Have you ever said yes to something when you really should have said no?
Maybe it was a project or an opportunity that seemed really great at the onset, and as time went on, something shifted. Time will do that to you. And your self-worth will perk up if it’s been comprimised.
Especially if you rushed your yes when you should have thoughtfully said no.
Sometimes, your self-worth is loud enough that you can’t help but check back and see if what you said yes to was really worth it to begin with.
As leaders, we can find ourselves saying yes to everyone and everything often, at the expense of our own wants or needs. It’s inevitable to struggle with this especially when you know you should have said no to at least one of the dozen commitments you’ve made if not more.
I see this, particularly in women. Overcommitting to projects, opportunities or people thinking we can manage it all and, in some cases, undervaluing our own worth at the same time.
We sell ourselves short and give away the goods (our time, energy and resources) leaving us feeling ick and unappreciated. Myself included.
I found myself in this very situation recently where I was given an opportunity that had me saying a big YES – initially. Unfortunately, as time went on and more people got involved, it very quickly became about checking off a box and less about what I had to offer.
Have you been here before?
The invitation starts with an ask, it feels right, the more time goes on, the more requests come up and seem to benefit the other party (and many, many others) and you’re left out of the equation?
I originally said yes and when circumstances changed, recognized, I should have said no. And boy, did I realize it immediately.
My mind quickly began analyzing the experience from the initial invitation to, how do I gracefully say this no longer works for me? More importantly, why had I allowed myself to say yes when I had the opportunity to say no?
Prematurely invitations were sent out, the date was set, people were expecting me to show up and give my best. But something just wasn’t right.
And it wasn’t.
I quickly went into looking at this opportunity from multiple angles and thinking what would happen if I didn’t move forward?
There was fear of judgement.
Fear of looking bad.
Fear of disappointing others.
I felt all the above and ultimately made the best decision for me. There was honest communication with the other party, transparency and my self-worth thanked me. In the end, lessons were learned.
Face it. This is bound to happen if you haven’t already experienced it and in most cases, we’re inclined to stick to something even when it no longer feels right. No one wins in those scenarios and it prevents someone who IS a better fit to step in.
If you’ve struggled with saying no to something important to you after you’ve said yes, there are ways to gracefully back out. And yes, you’re allowed to change your mind when something feels off.
Here are a few things that helped me make this decision easier:
Being honest and transparent with myself – we often expect others to be honest and transparent with us and we owe it to ourselves to do the same. It’s sometimes the hardest thing to do and why most people will avoid looking in the mirror to own their role in a situation. This isn’t about beating yourself up and, instead, reflecting, on the experience. Some of the questions I considered were: What was important about saying yes to begin with? Does it align with my values and what I stand for? What’s changed since the invitation and is it still in alignment?

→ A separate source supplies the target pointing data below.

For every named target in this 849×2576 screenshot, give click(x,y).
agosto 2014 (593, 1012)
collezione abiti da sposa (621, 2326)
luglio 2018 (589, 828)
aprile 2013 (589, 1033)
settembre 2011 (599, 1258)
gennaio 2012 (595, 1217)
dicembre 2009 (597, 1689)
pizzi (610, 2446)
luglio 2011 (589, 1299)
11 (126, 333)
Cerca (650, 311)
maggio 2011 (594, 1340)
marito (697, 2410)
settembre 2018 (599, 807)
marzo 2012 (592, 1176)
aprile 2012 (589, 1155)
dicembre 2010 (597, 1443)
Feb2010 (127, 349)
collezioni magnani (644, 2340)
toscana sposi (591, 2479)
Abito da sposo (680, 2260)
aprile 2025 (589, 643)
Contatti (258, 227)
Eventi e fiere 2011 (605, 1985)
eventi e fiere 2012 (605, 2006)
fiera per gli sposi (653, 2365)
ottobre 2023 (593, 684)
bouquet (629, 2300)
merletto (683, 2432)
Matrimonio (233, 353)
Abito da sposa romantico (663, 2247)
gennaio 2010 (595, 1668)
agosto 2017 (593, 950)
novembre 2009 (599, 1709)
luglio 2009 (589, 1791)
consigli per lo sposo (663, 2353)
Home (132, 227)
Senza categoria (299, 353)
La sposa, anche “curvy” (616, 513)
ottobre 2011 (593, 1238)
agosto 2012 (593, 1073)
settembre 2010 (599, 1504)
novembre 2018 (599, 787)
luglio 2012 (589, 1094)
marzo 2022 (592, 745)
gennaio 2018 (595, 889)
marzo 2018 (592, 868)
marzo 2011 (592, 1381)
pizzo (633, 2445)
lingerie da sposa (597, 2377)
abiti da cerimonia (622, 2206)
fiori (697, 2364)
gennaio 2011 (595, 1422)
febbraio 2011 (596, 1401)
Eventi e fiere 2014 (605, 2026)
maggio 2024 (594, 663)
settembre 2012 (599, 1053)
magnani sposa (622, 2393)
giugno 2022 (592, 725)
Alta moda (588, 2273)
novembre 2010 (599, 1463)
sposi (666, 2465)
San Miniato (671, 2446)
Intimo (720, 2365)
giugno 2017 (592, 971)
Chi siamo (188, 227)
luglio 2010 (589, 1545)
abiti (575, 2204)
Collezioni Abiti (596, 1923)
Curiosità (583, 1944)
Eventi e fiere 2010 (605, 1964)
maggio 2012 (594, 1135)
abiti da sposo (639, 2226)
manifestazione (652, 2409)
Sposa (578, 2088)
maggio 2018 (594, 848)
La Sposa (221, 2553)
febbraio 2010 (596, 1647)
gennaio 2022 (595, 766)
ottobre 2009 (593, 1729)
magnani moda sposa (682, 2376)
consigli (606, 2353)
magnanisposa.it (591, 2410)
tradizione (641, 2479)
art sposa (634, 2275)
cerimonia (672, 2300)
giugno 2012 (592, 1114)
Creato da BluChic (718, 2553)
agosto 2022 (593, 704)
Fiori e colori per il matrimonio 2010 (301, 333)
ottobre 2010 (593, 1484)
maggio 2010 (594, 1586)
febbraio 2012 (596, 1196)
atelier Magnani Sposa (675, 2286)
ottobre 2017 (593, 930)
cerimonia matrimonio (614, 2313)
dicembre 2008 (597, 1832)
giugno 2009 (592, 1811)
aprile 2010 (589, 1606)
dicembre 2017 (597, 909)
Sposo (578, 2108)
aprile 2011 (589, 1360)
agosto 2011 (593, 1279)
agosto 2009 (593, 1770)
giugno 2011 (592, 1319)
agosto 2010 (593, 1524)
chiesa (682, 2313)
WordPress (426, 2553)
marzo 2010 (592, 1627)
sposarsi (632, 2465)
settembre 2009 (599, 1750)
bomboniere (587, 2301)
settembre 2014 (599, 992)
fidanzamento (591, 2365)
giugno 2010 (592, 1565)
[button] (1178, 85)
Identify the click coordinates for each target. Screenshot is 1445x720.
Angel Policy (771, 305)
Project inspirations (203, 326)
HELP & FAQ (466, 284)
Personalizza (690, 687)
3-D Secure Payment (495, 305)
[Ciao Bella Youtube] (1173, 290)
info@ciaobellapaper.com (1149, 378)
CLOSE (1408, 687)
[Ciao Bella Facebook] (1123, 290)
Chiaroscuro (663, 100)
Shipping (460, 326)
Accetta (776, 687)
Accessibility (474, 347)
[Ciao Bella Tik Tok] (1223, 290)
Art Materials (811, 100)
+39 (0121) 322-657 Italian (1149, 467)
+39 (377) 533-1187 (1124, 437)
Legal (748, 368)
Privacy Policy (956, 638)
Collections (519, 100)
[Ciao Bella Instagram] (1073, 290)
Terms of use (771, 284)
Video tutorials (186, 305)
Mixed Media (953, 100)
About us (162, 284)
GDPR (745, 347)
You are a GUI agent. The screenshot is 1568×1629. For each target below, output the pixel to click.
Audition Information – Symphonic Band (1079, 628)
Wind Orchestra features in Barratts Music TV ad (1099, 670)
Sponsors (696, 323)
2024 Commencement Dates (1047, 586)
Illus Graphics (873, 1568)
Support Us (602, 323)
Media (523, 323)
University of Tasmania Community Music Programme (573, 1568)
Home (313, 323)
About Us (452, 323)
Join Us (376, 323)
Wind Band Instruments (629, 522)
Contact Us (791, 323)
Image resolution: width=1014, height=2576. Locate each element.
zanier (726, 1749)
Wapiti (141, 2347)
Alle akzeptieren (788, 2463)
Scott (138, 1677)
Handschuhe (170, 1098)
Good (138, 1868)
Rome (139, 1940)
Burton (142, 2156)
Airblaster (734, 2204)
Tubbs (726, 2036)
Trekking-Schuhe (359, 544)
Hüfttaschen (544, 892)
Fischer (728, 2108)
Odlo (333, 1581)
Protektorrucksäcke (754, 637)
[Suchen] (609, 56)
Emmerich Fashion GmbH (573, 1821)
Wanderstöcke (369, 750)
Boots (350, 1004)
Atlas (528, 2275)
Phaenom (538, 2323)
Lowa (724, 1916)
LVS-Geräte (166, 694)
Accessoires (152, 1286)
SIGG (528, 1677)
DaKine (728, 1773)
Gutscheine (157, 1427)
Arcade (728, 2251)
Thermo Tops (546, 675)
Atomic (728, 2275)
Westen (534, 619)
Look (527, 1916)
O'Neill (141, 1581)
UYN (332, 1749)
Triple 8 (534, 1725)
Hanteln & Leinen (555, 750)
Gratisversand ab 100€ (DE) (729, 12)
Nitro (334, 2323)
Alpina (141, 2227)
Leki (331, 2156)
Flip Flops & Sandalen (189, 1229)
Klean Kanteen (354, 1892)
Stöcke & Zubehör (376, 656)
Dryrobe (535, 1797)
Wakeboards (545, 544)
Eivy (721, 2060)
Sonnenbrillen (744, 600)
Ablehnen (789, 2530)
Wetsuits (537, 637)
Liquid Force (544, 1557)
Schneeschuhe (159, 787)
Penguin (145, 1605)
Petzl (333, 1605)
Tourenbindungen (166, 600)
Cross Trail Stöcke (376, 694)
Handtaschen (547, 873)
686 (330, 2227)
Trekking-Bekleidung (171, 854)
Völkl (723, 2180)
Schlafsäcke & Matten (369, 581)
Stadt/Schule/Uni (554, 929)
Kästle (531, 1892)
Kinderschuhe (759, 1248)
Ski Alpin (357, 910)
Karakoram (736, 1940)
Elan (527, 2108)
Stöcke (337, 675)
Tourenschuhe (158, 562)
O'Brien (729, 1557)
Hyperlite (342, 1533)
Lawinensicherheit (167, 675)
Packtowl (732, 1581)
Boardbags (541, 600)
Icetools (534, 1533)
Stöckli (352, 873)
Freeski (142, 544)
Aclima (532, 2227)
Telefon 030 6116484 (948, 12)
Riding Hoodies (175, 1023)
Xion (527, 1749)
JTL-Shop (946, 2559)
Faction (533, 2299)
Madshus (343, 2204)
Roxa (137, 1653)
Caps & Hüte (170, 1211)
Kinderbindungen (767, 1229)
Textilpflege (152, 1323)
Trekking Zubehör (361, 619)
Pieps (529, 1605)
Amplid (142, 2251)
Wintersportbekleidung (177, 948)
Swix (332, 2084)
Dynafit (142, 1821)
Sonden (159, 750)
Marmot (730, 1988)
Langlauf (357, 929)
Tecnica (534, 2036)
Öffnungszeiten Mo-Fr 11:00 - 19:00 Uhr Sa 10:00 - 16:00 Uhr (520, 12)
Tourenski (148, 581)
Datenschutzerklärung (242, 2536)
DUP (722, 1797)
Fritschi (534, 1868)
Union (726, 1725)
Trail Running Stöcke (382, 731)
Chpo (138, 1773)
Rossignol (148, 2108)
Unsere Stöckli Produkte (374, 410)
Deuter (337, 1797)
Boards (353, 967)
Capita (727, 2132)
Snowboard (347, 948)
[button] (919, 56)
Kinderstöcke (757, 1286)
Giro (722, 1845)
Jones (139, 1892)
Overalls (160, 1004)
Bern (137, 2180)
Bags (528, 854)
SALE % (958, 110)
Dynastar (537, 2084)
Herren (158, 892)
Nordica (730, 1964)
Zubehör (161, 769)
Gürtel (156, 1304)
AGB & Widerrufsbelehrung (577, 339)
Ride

Values check – we know in business how important values are and rarely do we see them truly lived by in the world of corporate. As an entrepreneur, they are a guiding force and one of the easiest ways I measure opportunities against. Our actions always show us what we value no matter what we say. They either match up or they don’t. In this case, I went back to check if my original yes was made against my values and if not, I sat with why not? What made me say yes when I had the chance to say no.
Win-win or win-lose – no matter what the opportunity is, a win-win is a must. This looks different for everyone and doesn’t necessarily mean it’s tied to monetary value. There’s an exchange of value for all parties involved and if that happens to change over time, I need to pay attention to that.
Gut check – my gut was telling me as we were inching closer to the date of this opportunity that something wasn’t right. The requests that had come up were only in the best interest of the other party and didn’t include me. I couldn’t ignore that and decided I needed to revisit this opportunity with a different lens.
There are so many instances when saying no to something you’ve already said yes to can have far greater risks if you back out of it. This isn’t a one size fits all solution! These are useful checkpoints you can’t go wrong with if you have to go back on a commitment that you find yourself unable to honour after you’ve already made a commitment.
Ultimately, you decide how to move forward even after going through the above.
With good reason, if you need to rethink an opportunity that no longer fits remember, you’re allowed to walk away. Honesty and kindness go a long way and we need more of them in life and business.
I’d love to know in the comments! Have you ever had to back out of a commitment after you already said yes? How did you make the decision?